◆ **Data excerpts**:
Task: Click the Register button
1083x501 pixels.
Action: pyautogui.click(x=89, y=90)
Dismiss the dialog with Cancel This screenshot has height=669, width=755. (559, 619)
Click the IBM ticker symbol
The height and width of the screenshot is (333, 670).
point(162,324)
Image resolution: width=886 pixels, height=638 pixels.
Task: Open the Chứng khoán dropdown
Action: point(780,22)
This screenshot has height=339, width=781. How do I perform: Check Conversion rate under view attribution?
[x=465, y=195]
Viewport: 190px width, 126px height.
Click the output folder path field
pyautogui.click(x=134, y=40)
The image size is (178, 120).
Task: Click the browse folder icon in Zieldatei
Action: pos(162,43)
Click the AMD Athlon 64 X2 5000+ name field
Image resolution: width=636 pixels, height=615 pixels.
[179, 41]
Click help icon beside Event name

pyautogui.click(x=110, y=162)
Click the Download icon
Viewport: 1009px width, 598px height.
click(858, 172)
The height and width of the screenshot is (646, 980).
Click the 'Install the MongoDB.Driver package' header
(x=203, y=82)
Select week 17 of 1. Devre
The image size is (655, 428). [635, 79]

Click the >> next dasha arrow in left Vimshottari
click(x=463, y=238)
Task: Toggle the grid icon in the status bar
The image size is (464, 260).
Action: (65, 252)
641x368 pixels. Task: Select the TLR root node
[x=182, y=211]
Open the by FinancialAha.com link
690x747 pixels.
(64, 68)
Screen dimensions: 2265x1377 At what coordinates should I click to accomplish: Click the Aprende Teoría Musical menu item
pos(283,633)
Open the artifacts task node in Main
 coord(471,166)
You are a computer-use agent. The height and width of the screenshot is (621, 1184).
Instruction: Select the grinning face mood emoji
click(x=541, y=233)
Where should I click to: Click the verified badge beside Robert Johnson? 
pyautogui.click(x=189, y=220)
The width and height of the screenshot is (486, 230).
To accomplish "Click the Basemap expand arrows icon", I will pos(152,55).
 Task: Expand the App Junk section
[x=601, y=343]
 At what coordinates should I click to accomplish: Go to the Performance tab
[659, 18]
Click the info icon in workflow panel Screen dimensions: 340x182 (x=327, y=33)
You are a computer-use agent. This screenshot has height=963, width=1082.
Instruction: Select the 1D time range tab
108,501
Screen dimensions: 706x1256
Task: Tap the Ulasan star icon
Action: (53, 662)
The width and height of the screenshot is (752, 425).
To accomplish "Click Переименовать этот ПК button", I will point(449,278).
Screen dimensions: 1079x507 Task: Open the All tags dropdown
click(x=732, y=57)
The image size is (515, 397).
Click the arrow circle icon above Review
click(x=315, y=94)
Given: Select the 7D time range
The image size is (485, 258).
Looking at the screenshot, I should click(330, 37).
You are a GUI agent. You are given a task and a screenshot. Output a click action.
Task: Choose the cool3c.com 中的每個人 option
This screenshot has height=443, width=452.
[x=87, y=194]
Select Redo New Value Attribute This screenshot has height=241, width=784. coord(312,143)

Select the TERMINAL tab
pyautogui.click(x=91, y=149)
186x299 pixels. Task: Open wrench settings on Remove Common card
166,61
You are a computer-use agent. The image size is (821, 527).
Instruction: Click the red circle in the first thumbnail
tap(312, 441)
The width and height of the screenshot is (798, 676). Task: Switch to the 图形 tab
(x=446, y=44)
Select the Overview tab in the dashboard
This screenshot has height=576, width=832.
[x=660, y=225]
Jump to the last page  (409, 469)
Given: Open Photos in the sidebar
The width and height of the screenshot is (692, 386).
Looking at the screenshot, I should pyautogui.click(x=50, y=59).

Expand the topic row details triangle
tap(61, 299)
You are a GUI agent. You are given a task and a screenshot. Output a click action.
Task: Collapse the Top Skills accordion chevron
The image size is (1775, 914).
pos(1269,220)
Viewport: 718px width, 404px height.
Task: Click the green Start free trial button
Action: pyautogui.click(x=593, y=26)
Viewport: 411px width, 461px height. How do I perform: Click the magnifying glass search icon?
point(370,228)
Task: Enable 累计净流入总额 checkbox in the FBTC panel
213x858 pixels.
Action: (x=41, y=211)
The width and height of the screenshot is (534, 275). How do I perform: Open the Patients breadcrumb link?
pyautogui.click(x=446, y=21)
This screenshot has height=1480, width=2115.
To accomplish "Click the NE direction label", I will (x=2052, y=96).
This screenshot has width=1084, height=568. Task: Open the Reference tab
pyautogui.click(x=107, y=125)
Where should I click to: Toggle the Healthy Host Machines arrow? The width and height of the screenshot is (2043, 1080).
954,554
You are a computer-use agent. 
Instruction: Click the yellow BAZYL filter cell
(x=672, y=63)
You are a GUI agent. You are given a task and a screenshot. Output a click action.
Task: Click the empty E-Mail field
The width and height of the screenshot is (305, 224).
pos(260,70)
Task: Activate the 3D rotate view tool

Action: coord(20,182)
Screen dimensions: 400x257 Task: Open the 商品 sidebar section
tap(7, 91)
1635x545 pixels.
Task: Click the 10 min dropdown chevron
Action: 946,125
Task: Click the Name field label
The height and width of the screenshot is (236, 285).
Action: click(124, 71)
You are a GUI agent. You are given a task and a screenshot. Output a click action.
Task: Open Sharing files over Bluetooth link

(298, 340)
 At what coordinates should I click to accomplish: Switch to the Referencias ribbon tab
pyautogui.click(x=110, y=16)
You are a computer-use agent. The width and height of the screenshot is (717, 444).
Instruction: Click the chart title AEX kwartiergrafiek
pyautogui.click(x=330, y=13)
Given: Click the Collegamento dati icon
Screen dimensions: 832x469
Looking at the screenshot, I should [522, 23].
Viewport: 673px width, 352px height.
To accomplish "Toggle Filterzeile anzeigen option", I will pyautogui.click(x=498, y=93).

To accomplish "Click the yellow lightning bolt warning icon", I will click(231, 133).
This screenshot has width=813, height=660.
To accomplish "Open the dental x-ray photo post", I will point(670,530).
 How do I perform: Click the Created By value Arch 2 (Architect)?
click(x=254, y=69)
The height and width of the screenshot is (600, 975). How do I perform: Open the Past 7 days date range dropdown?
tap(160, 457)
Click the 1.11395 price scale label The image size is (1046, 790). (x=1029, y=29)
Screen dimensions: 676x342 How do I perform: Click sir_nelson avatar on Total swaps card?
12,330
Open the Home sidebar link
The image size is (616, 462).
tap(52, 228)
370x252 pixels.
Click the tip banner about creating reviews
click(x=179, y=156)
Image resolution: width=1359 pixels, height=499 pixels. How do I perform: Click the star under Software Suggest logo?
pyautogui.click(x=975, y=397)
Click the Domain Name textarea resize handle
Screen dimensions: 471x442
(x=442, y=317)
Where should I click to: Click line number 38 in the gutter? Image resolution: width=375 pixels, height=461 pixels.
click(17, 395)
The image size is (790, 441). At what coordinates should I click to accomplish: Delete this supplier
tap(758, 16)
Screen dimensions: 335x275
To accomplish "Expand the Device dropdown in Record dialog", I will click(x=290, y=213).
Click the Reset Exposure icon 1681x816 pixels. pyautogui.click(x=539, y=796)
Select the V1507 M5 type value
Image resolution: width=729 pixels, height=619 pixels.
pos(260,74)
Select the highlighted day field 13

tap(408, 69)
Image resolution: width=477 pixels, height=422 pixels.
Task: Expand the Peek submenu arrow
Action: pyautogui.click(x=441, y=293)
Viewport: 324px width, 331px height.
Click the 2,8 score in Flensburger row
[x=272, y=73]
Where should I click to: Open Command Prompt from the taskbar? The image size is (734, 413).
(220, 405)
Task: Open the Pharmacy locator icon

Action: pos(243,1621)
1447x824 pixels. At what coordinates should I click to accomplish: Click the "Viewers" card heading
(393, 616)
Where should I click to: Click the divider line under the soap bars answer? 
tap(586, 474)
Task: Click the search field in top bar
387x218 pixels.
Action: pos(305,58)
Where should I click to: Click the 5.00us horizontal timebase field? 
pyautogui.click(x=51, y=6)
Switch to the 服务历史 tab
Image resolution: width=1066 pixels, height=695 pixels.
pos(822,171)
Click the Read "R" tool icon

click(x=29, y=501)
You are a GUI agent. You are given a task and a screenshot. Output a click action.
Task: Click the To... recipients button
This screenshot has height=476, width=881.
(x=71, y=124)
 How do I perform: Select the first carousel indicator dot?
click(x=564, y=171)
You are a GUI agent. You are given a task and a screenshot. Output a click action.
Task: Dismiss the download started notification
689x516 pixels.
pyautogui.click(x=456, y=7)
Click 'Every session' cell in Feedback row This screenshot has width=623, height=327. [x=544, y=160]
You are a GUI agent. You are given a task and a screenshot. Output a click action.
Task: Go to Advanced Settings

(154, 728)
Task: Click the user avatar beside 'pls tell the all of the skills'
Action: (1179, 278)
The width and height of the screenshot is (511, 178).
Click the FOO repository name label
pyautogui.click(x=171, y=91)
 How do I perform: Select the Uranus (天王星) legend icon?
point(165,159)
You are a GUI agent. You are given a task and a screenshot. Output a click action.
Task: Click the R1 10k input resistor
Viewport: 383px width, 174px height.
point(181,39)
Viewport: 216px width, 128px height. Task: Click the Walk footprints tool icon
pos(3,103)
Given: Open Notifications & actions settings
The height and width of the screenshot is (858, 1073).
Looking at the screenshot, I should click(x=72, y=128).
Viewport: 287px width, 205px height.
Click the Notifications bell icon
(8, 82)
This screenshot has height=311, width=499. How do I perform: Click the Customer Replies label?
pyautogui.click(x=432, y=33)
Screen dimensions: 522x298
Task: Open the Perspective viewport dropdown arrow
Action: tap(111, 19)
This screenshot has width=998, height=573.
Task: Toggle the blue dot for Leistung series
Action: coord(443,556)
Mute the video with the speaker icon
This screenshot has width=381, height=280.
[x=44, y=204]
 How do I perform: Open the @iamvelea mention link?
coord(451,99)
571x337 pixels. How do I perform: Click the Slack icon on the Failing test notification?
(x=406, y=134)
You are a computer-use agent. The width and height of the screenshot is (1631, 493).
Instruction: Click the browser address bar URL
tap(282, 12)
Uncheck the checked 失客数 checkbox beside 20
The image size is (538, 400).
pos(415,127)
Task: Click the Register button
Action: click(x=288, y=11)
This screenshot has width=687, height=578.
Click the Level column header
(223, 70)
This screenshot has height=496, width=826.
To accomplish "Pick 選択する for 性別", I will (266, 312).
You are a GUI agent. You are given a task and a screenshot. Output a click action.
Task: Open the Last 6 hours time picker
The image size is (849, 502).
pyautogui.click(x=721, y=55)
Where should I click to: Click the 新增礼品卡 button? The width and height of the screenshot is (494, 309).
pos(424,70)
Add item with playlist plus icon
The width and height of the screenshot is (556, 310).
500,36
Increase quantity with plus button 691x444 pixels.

◆ **Required work**:
Output the material above exactly, but only from the line that carries "Click help icon beside Event name" through the line that carries "Select Redo New".

◆ **Answer section**:
Click help icon beside Event name

pyautogui.click(x=110, y=162)
Click the Download icon
Viewport: 1009px width, 598px height.
click(858, 172)
The height and width of the screenshot is (646, 980).
Click the 'Install the MongoDB.Driver package' header
(x=203, y=82)
Select week 17 of 1. Devre
The image size is (655, 428). [635, 79]

Click the >> next dasha arrow in left Vimshottari
click(x=463, y=238)
Task: Toggle the grid icon in the status bar
The image size is (464, 260).
Action: (65, 252)
641x368 pixels. Task: Select the TLR root node
[x=182, y=211]
Open the by FinancialAha.com link
690x747 pixels.
(64, 68)
Screen dimensions: 2265x1377 At what coordinates should I click to accomplish: Click the Aprende Teoría Musical menu item
pos(283,633)
Open the artifacts task node in Main
 coord(471,166)
You are a computer-use agent. The height and width of the screenshot is (621, 1184).
Instruction: Select the grinning face mood emoji
click(x=541, y=233)
Where should I click to: Click the verified badge beside Robert Johnson? 
pyautogui.click(x=189, y=220)
The width and height of the screenshot is (486, 230).
To accomplish "Click the Basemap expand arrows icon", I will pos(152,55).
 Task: Expand the App Junk section
[x=601, y=343]
 At what coordinates should I click to accomplish: Go to the Performance tab
[659, 18]
Click the info icon in workflow panel Screen dimensions: 340x182 (x=327, y=33)
You are a computer-use agent. This screenshot has height=963, width=1082.
Instruction: Select the 1D time range tab
108,501
Screen dimensions: 706x1256
Task: Tap the Ulasan star icon
Action: (53, 662)
The width and height of the screenshot is (752, 425).
To accomplish "Click Переименовать этот ПК button", I will point(449,278).
Screen dimensions: 1079x507 Task: Open the All tags dropdown
click(x=732, y=57)
The image size is (515, 397).
Click the arrow circle icon above Review
click(x=315, y=94)
Given: Select the 7D time range
The image size is (485, 258).
Looking at the screenshot, I should click(330, 37).
You are a GUI agent. You are given a task and a screenshot. Output a click action.
Task: Choose the cool3c.com 中的每個人 option
This screenshot has height=443, width=452.
[x=87, y=194]
Select Redo New Value Attribute This screenshot has height=241, width=784. coord(312,143)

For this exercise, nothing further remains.